Wednesday 23 April 2008

It's St George's day......

...but what exactly is a patron saint, and who the hell was St George.

Well obviously it's a Christian thing and to explain what they do......well it's kind of like a call centre, you see God is really busy up there in heaven listening to all these prayers and it's not like he can hire a few temps or outsource the business to India or whatever. So to try and deal with your prayers more efficiently you can go through your patron saint, which I guess is sort of like a customer advisor. They're meant to fast track your prayer to the guy upstairs.

This is where Patron Saints come from. St George has been working at the Heavenly call centre now since 303AD, in fact we actually celebrate on his first day of work. He was decapitated by a grumpy Roman Emperor called Diocletian for not killing Christians. So far so good. Anyway, he's now been working as a patron saint in this call centre for the last 1705 years. In that time St George has sort of specialised in dealing with prayers from people with skin conditions, herpes, syphilis and and the English.

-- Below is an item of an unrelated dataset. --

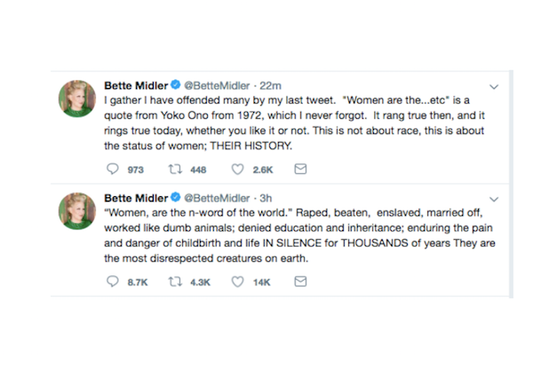This screenshot has height=366, width=549.
Task: Reply to the tweet posted 22m ago
Action: coord(113,170)
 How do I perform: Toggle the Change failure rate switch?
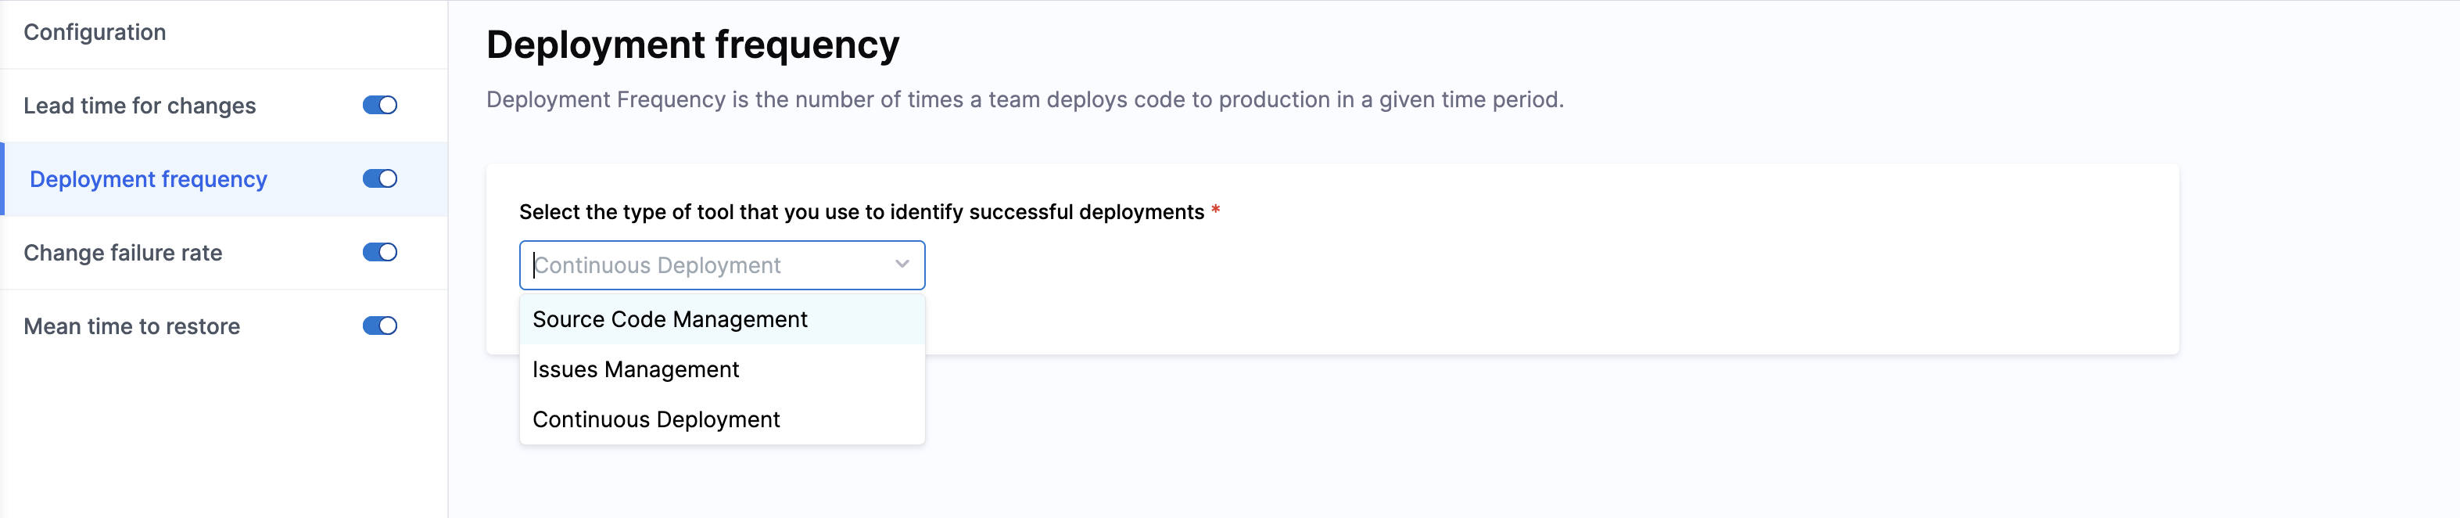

According to the UK statistics, STD's have increased a staggering 63% in the UK over the last 10 years.

To be honest, I don't want to be too harsh on the guy but I think this shows that St George has probably lost all enthusiasm for his job. I don't blame him, I temped in a John Lewis call centre over a Christmas once to earn some extra money and it was soul destroying; he's been doing it for over one and a half millenia!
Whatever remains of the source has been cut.